Last September, Judge Martin Glenn from the New York southern district bankruptcy court appointed Shoba Pillay, a former U.S. prosecutor and partner at the international law firm Jenner & Block, to report on how the lender managed customer funds and its own crypto holdings. She was also asked to identify if any of Celsius’ activities were anything close to a Ponzi scheme.
The document also describes just how many times Mashinsky along with other execs misled and lied to Celsius customers about how much CEL the company bought and sold, often fearing the community would be “upset.” In 2020, the company bought up a ton of CEL tokens “for the purpose of increasing CEL’s price,” according to the document.
And of course, Celsius’ native token “had limited utility,” according to Pillay, since there was no market to deploy CEL outside of the company’s own platform. Employees knew this, but the company went ahead with its buying and spending sprees anyway.
Gizmodo reached out to the company for comment, but we did not immediately hear back.

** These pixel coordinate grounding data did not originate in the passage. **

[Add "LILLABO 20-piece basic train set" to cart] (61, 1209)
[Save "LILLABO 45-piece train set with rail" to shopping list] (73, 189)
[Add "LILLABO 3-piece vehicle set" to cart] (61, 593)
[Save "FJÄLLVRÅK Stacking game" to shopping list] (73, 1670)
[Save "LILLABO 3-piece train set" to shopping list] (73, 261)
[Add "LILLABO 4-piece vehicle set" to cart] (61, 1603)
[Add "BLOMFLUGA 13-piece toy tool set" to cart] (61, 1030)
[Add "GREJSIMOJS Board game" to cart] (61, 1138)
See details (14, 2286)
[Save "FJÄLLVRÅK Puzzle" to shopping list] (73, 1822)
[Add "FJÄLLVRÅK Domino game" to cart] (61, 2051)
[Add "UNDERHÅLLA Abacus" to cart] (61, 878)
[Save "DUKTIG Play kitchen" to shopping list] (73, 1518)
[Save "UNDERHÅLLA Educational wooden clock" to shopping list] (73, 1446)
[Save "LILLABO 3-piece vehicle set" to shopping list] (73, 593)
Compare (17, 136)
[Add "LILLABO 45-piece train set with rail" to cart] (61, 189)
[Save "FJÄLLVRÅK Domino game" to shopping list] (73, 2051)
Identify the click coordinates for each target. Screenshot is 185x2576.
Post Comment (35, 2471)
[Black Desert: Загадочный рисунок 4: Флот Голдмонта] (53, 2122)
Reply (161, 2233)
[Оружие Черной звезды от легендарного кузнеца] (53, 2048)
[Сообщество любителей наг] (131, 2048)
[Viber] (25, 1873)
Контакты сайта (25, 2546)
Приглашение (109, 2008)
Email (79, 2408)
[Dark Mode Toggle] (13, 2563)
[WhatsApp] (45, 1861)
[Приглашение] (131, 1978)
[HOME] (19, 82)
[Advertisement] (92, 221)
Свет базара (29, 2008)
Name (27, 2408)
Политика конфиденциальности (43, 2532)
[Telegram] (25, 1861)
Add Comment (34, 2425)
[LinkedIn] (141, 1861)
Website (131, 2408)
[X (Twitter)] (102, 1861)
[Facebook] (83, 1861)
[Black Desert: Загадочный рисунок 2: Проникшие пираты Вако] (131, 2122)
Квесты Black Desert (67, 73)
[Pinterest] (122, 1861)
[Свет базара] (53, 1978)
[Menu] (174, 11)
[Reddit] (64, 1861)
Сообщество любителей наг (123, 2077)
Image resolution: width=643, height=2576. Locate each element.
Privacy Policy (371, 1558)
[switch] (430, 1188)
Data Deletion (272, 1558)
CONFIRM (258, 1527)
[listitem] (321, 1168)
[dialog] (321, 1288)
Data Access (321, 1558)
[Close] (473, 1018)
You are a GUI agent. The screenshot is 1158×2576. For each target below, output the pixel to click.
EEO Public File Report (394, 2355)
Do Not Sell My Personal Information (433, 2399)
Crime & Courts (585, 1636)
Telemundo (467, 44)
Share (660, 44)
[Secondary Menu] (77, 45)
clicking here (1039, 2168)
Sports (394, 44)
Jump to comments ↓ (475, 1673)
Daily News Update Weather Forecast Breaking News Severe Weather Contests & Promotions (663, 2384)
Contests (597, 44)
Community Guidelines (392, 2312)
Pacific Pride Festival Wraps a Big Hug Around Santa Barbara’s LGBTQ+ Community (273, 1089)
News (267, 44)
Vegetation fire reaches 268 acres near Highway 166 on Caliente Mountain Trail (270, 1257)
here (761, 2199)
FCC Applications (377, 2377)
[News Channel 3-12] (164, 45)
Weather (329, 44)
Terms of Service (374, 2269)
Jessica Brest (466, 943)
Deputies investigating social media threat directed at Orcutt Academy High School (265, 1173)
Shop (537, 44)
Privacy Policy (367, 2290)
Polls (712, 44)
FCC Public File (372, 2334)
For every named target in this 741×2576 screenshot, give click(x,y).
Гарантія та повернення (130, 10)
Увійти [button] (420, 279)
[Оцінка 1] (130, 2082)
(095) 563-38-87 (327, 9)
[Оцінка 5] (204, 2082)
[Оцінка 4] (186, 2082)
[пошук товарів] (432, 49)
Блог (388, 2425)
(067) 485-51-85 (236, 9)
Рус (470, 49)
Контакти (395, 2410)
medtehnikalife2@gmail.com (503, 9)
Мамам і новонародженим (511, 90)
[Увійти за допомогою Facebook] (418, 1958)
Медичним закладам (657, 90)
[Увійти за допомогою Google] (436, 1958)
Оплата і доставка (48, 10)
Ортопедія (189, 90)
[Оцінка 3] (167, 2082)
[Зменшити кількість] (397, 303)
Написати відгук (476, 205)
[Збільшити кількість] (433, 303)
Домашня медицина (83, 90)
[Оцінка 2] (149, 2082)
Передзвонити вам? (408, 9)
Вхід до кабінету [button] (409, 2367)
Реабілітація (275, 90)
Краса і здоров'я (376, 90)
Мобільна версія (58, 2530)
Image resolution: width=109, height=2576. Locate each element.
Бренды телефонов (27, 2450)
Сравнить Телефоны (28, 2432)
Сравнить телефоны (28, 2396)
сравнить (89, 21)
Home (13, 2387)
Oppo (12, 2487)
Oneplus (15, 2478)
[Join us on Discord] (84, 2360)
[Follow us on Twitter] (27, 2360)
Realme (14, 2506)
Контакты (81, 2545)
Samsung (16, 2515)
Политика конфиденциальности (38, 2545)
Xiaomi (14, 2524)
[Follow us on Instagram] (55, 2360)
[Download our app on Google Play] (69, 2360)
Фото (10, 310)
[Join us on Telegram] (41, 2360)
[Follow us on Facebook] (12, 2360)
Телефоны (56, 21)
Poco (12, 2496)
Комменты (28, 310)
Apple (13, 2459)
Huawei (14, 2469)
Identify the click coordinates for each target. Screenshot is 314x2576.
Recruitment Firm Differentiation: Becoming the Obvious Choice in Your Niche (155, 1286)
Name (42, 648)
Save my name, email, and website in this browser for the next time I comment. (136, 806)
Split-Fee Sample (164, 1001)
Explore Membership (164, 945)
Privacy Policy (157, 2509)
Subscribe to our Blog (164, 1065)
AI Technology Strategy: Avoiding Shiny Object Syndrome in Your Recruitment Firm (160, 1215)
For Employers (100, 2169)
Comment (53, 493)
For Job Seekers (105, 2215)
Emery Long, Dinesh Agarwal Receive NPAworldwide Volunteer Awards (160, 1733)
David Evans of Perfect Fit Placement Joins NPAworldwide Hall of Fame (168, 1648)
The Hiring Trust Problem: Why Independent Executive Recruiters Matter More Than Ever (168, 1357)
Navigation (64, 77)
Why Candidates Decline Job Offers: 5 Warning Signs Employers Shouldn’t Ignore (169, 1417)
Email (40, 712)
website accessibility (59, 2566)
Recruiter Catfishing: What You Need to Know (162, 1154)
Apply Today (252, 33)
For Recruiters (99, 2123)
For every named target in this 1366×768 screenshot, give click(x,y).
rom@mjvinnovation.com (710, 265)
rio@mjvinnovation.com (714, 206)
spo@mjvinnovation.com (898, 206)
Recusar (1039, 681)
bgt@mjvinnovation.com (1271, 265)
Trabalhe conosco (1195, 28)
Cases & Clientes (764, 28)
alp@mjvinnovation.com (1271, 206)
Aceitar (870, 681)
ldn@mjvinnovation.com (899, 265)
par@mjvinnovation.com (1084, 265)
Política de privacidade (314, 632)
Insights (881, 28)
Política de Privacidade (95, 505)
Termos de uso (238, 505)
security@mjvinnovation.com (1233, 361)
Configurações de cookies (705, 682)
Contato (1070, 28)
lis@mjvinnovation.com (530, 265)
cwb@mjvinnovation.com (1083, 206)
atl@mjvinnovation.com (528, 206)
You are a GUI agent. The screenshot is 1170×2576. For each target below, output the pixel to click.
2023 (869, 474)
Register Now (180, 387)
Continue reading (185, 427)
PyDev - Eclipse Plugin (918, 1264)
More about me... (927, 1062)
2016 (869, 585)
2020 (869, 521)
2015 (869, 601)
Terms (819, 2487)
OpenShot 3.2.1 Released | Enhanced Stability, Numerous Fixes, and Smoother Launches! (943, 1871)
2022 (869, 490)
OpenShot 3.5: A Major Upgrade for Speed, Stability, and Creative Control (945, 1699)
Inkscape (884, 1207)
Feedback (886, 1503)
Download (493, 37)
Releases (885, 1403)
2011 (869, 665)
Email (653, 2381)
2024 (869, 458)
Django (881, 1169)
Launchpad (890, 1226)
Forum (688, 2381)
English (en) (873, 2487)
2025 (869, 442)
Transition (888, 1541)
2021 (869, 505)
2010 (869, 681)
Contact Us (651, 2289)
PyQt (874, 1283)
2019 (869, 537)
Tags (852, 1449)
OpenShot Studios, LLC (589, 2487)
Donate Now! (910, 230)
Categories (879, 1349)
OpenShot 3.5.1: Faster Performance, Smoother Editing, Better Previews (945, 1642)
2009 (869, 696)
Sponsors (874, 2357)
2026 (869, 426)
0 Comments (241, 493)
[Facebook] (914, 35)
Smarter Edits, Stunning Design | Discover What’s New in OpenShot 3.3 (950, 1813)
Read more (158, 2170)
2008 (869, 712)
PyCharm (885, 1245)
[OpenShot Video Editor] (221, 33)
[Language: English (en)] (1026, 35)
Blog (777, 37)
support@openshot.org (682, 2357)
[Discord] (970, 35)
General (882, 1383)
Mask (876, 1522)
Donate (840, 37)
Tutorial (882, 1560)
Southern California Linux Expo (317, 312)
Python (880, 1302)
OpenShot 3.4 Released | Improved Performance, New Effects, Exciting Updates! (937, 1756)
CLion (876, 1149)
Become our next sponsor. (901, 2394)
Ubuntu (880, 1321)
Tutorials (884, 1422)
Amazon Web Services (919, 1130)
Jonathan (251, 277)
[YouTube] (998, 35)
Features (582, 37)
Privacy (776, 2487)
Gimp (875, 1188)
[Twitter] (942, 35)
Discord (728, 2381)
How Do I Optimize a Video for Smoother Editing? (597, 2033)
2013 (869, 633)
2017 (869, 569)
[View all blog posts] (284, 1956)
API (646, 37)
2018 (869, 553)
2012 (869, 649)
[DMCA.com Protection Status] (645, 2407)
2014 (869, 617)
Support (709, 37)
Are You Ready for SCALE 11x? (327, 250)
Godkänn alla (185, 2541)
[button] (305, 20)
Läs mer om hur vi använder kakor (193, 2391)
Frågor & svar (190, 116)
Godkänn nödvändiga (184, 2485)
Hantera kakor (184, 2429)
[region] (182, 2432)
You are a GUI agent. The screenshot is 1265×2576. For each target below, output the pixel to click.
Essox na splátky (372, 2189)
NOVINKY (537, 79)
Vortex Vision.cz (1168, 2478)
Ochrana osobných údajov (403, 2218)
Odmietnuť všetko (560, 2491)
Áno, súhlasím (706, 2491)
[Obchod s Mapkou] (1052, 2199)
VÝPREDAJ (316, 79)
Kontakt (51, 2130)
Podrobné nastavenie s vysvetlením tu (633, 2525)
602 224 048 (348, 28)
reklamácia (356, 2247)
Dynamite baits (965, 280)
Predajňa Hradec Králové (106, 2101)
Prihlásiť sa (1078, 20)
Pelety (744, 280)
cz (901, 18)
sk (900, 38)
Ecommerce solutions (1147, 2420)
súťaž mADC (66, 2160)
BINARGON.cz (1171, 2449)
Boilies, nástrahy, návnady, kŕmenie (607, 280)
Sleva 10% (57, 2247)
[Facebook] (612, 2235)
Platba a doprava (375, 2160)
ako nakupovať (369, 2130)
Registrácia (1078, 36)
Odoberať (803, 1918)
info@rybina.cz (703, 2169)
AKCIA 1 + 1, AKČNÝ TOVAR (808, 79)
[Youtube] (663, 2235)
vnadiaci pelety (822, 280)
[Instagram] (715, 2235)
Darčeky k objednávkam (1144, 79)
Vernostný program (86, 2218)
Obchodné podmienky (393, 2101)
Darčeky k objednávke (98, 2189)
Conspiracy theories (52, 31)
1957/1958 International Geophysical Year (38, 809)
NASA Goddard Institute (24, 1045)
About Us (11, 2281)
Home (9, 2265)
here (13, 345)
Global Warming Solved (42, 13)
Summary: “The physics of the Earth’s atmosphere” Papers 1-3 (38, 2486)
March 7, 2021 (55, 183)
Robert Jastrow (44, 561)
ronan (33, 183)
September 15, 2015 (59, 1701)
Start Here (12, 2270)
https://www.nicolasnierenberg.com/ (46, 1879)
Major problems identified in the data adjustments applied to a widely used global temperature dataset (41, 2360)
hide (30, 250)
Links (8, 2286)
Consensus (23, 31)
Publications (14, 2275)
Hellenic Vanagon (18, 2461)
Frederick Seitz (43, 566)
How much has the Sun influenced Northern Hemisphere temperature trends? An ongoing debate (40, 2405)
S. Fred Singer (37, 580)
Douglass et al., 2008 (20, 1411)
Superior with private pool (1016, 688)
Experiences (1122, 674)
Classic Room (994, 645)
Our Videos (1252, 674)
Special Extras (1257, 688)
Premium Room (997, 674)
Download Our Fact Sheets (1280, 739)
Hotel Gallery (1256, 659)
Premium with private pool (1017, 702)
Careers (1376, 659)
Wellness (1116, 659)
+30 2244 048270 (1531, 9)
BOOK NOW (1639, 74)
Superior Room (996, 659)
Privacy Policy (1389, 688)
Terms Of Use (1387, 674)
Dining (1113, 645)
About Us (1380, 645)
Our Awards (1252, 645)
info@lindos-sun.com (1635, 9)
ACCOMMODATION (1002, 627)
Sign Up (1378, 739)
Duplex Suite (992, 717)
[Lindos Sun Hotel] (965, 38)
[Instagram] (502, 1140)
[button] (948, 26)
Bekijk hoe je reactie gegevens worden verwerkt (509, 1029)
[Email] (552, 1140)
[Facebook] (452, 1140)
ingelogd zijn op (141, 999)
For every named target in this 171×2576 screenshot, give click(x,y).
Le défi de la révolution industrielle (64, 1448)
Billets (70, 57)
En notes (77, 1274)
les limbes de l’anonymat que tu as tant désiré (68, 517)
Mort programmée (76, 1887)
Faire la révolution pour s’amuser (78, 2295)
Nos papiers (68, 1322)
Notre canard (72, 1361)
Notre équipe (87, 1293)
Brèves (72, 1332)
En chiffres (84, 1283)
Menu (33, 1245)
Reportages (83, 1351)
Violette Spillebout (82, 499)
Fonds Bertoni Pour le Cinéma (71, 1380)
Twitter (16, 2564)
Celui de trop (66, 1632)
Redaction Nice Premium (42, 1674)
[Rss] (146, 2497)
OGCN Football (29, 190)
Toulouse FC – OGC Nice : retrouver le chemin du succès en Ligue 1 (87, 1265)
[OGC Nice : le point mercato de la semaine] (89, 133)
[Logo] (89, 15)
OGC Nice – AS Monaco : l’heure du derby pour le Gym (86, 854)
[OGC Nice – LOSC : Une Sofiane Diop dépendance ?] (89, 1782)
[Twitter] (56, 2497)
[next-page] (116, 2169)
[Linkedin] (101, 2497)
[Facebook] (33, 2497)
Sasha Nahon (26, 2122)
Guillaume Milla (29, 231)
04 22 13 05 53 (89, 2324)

Pillay wrote that Celsius effectively acted as a Ponzi scheme, borrowing from an unwitting Peter to shove crypto in Paul’s pockets. Pillay wrote that since it did not make enough on its crypto deployments, it started using customer-deposited funds to buy back CEL. This, plus an ineffective tracking system, led to shortfalls in 2021. The company again used customer funds to buy stablecoins meant to plug the hole. Over four years, from 2018 to June of 2022, the company was obligated to pay $1.36 million to customers, though this was more than it generated from customer deposits. Pillay quoted Celsius’ Coin Deployment Specialist Dean Tappen who said in 2021 his title should be changed to “Ponzi consultant,” though he later tried to walk back his comment. Tappen also called Celsius’ abuse of customer funds “very Ponzi-like” back in April last year.
“Celsius recognized that it should not use customer assets to purchase the coins necessary to cover liabilities to other customers,” Pillay wrote. “But it justified its use of customer deposits to fill this hole in its balance sheet on the basis that it was not selling customer deposits but instead posting them as collateral to borrow the necessary coins.”
The fall of FTX was categorized by how both the crypto exchange and its CEO Sam Bankman-Fried were so willing to use customer funds to support its endeavors. This included propping up the hedge fund Alameda Research, as well as allowing FTX execs to lead lavish lifestyles, according to documents and the people handling the company since it declared bankruptcy in November last year.
The apple, or perhaps the crypto token, doesn’t fall too far from the Merkle tree. Celsius is still under investigation by the vast majority of states in the U.S., and the New York Attorney General Letitia James has sued Mashinsky over fraud allegations.
Though even with these ongoing investigations, its still unclear if Celsius customers will ever see their lost funds again. The bankruptcy court has previously declared all Celsius customers’ assets were owned by the company thanks to the lender’s own terms and conditions.